**About this exercise**: Needed from the entries below: every line that holds the word "click".

**Input material**:
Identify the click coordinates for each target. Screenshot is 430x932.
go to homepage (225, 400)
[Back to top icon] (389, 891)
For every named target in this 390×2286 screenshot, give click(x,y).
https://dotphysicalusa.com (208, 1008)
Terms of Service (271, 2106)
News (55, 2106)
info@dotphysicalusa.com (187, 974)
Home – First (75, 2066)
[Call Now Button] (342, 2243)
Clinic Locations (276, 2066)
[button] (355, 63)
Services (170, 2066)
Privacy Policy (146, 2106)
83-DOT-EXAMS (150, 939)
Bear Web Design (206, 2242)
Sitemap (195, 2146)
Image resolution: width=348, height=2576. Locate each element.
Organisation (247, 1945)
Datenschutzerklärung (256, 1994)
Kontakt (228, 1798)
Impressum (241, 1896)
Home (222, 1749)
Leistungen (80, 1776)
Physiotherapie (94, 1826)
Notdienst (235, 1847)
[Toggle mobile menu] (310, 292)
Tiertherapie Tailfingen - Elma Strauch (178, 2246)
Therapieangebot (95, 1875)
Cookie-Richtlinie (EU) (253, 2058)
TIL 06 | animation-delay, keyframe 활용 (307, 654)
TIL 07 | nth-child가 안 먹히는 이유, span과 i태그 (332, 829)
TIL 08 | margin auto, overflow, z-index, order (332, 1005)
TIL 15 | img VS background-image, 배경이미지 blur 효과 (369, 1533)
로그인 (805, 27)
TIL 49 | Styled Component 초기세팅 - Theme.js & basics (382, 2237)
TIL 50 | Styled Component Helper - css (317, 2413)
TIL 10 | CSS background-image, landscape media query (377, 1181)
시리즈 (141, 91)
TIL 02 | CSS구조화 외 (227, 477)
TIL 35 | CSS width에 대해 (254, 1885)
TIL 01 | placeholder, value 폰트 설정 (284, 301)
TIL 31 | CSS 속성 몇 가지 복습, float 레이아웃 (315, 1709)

**Completed exercise**:
Identify the click coordinates for each target. Screenshot is 430x932.
For every named target in this 390×2286 screenshot, give click(x,y).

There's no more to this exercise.